Se um leão pudesse falar, não poderíamos compreendê-lo
A frase aparece na Parte II, xi, das Investigações — texto que Anscombe e Rhees acoplaram à Parte I como suplemento, e que edições recentes (Hacker-Schulte, 2009) renomearam Philosophie der Psychologie — Ein Fragment. No alemão: “Wenn ein Löwe sprechen könnte, wir könnten ihn nicht verstehen.”
A formulação parece anedota mas é tese. O contexto discute critérios de identificação de estados mentais nos outros: como sabemos o que outro sente? A resposta não está em inferência por analogia, mas em compartilhar uma forma de vida em que certas reações naturais ganham sentido. Sem esse fundo, mesmo um agente que articula palavras não é interpretável.

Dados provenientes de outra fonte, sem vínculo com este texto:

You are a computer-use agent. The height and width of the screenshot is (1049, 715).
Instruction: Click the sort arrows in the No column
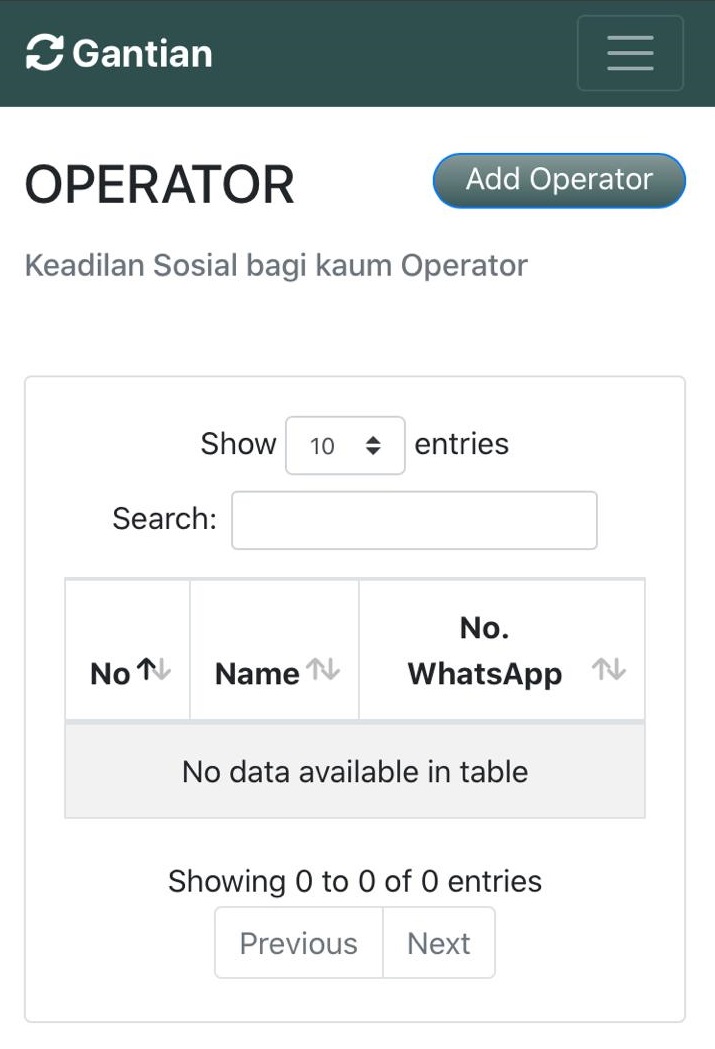153,671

O leão é figura limite. Suponha que ele profira sons que reconhecemos como inglês ou alemão. Não bastaria. Não temos o solo prático em comum — o que conta como medo, conforto, intenção para um leão não cabe nos critérios humanos. A frase costuma ser citada para dizer “outras culturas são opacas”; o uso de Wittgenstein é mais técnico: a inteligibilidade da fala depende da forma de vida, e a tradução que não tem onde ancorar uma forma de vida não chega a ser tradução.
A passagem influenciou debates sobre comunicação interespécies (Vicki Hearne respondeu polemicamente em Adam’s Task, 1986) e sobre tradução radical (Quine, Davidson).